Do not water the plant if the soil is still damp, as this can cause the cactus to rot and die
Step 3. Fertilize the cactus every week in its growth phase
Cacti also need fertilizer, both in the dry season and the rainy season. When you water the plant regularly every week, apply a balanced 10-10-10 fertilizer (this is the percentage of nitrogen, phosphorus and potassium) before watering the cactus. Dissolve the fertilizer into the water at a rate of a quarter of the recommended dose on the product packaging.
Step 4. Provide good air circulation
Cacti do not like strong and strong winds, but prefer areas with fresh air. Increase air circulation in your home by turning on ceiling fans, opening vents, and opening windows when it's hot.
Step 5. Rotate the pot every month
Like most plants, cacti will grow with sunlight, and this can make their growth uneven and distorted. Keep the growth balanced by giving the cactus an even amount of sunlight, and rotating the pot one quarter of the way each month.
Step 6. Change the pot every year
Use a well-draining pot one size larger than the current pot. Fill the pot with a special cactus planting medium. Take the cactus, place your hands around the base of the plant, then turn the pot over to remove it. Tap the roots gently to remove the old soil, and prune any dead or dry roots. Place the cactus in a new pot and compact the soil around the base of the plant by hand.
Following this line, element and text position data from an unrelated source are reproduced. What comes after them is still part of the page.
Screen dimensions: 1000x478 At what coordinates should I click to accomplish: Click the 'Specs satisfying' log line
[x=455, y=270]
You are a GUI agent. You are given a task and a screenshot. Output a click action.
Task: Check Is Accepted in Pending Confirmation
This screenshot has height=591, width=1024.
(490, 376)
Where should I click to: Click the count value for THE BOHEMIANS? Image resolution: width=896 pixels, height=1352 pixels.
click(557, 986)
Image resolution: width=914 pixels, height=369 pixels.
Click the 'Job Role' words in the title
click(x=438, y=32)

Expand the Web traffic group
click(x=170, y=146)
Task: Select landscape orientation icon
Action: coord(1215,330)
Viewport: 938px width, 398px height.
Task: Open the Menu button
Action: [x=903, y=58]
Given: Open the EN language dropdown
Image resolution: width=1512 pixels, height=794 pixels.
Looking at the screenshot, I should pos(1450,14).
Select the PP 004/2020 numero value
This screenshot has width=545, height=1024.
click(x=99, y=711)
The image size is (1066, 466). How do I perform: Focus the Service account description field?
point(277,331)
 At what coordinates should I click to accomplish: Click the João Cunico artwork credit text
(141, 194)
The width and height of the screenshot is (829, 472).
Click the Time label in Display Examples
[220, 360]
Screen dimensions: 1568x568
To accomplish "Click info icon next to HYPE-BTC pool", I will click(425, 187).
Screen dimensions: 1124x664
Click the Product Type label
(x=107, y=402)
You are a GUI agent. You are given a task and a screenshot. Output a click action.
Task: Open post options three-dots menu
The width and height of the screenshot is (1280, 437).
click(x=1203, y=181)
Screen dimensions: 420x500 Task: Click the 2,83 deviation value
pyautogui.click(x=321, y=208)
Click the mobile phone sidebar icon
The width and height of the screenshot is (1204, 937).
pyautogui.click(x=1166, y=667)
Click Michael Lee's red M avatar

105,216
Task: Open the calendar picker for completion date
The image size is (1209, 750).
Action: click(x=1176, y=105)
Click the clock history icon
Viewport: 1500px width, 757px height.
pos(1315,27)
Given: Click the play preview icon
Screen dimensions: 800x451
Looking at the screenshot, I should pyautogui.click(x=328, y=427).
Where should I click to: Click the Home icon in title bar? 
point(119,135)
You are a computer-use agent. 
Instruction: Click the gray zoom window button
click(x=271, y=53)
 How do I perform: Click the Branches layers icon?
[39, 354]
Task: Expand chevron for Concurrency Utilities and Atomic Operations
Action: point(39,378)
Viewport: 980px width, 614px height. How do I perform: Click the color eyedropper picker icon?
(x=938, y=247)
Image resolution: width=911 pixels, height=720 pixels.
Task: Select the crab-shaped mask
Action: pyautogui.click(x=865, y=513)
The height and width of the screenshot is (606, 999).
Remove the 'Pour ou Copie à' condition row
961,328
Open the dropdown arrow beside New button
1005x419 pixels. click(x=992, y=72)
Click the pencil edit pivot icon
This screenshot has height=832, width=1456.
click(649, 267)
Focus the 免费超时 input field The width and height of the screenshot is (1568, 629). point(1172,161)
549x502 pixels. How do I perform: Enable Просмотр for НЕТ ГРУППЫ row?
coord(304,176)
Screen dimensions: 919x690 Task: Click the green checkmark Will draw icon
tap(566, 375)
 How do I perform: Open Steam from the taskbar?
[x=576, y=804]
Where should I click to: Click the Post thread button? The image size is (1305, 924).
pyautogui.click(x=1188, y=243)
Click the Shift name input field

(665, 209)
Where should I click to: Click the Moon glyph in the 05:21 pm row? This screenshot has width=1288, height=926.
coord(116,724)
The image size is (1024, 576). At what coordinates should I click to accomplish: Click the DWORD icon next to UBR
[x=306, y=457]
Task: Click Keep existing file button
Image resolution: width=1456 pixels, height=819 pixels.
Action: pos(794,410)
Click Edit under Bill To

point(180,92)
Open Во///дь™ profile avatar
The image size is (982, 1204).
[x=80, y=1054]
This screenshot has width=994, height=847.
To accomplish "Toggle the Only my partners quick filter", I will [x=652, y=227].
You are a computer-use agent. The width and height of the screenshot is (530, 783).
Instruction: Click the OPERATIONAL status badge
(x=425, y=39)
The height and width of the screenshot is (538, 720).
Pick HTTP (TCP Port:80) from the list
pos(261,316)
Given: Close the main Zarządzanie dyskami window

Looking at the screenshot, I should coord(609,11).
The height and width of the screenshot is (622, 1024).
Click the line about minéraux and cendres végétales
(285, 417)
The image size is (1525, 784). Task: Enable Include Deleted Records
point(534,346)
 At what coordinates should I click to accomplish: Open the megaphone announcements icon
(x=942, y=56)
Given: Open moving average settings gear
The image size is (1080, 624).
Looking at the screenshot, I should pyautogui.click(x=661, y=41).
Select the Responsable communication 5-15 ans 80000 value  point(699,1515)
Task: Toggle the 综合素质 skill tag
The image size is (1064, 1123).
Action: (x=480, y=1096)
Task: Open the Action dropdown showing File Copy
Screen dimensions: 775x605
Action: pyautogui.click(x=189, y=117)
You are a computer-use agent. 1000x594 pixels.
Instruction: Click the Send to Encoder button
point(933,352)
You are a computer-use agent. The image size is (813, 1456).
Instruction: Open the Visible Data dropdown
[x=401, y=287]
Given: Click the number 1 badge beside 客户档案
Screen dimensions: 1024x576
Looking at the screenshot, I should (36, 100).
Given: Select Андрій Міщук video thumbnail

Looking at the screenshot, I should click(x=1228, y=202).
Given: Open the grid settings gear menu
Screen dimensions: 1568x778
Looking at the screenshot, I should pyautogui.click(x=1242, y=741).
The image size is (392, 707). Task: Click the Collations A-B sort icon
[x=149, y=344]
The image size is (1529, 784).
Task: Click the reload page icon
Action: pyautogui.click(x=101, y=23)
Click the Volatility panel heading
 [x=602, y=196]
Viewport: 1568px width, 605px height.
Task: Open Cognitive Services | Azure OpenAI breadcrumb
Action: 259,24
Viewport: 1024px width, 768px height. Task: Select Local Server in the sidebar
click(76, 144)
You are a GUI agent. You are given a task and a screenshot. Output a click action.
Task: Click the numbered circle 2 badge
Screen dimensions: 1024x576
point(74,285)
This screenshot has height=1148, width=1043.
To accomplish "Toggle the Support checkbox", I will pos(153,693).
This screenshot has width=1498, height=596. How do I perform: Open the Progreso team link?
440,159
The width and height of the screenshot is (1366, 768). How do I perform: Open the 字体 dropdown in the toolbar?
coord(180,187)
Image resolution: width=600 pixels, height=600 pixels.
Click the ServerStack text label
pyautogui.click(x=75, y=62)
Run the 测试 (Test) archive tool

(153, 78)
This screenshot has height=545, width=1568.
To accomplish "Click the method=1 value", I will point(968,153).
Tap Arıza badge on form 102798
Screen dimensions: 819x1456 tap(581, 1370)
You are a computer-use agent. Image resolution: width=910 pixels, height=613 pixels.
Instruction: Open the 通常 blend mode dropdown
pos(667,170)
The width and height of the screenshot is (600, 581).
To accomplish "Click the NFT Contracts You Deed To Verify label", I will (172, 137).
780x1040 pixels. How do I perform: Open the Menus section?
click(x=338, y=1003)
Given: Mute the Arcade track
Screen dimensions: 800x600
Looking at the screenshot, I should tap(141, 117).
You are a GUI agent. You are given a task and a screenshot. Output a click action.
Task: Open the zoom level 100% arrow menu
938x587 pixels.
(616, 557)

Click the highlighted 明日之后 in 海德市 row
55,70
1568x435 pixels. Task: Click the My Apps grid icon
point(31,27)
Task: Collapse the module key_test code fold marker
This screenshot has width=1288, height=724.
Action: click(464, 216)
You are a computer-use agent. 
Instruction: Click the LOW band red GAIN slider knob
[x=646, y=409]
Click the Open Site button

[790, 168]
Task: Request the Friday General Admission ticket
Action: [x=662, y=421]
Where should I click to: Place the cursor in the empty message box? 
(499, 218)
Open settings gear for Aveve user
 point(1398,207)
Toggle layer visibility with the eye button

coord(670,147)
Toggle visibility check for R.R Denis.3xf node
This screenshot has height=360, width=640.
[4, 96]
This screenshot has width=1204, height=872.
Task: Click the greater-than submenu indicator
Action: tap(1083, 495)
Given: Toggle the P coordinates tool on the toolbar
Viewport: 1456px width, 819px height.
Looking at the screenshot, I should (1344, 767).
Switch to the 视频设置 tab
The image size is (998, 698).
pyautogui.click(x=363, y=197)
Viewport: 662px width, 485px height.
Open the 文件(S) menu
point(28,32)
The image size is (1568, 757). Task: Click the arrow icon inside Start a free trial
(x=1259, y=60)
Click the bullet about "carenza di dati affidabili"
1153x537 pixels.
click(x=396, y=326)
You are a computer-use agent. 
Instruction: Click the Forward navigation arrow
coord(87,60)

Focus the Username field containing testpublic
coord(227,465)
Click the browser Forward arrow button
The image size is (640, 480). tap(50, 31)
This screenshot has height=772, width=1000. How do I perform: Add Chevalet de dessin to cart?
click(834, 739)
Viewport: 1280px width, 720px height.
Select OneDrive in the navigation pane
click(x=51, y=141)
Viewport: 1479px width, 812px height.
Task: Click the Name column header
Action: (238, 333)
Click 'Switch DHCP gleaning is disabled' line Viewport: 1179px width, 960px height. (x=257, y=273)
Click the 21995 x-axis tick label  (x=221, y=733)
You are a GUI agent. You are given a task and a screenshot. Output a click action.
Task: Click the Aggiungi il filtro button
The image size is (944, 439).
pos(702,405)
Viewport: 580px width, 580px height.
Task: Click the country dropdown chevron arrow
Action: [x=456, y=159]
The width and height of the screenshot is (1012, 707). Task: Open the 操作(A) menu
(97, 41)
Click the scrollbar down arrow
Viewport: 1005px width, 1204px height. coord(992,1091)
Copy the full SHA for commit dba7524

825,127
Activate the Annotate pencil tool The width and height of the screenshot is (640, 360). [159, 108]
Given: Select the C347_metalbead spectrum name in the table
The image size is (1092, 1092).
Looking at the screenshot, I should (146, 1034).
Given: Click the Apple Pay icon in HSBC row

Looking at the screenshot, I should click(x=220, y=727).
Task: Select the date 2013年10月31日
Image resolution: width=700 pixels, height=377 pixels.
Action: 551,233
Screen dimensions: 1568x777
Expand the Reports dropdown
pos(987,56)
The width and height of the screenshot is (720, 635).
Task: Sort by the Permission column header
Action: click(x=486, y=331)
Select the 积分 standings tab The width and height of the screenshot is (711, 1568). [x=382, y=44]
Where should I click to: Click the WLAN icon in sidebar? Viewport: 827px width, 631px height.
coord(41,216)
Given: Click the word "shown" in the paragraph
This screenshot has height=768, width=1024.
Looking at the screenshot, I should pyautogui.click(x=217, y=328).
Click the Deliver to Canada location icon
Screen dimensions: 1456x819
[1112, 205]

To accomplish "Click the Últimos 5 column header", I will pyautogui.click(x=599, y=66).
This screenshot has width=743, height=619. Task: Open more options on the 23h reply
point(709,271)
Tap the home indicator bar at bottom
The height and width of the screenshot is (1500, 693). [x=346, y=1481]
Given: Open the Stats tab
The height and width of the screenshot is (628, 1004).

Do not water the cactus in the first two weeks after a pot change. Place the plant in a sunny location, but not in direct sunlight
Step 7. Encourage the cactus to enter into a dormant phase in the winter
If you live in a country with four seasons, cacti will usually go into a dormant period in the fall and winter. Dormancy is necessary for the plant to recover energy, and this period of rest will encourage the emergence of flowers later. Help the cactus enter the dormancy phase by doing the things below:
- Reduce watering to once a month
- Stopping regular fertilizer application
- Move the plant to a cooler window (ideally in a location between 7 and 13 °C).
Part 3 of 3: Troubleshooting Common Problems
Step 1. Move the cactus to a darker place if it turns white
Some types of cacti grow better if they get indirect sunlight. If the plant is turning white, yellowing, or some areas are turning orange, the cactus may be getting too much sun. Move the plant to a window that does not get direct sunlight.
Step 2. Move the cactus to a sunnier spot if the plant grows taller or thinner
A cactus that doesn't get enough sunlight will begin to grow toward the light, which makes its growth distorted and unbalanced. Another symptom is the top of the cactus is getting thinner. Move the plant to a window that gets more direct sunlight.
To prevent the plant from burning, gradually move the cactus to a brighter location, moving it closer to sun exposure over a few days
Step 3. Deal with pests that commonly attack cacti
There are several insects that can cause problems with cacti, such as mealy bugs, scale mites and spider mites. To get rid of these pests, rinse or spray the cactus with water. Insecticides are usually not effective against these pests.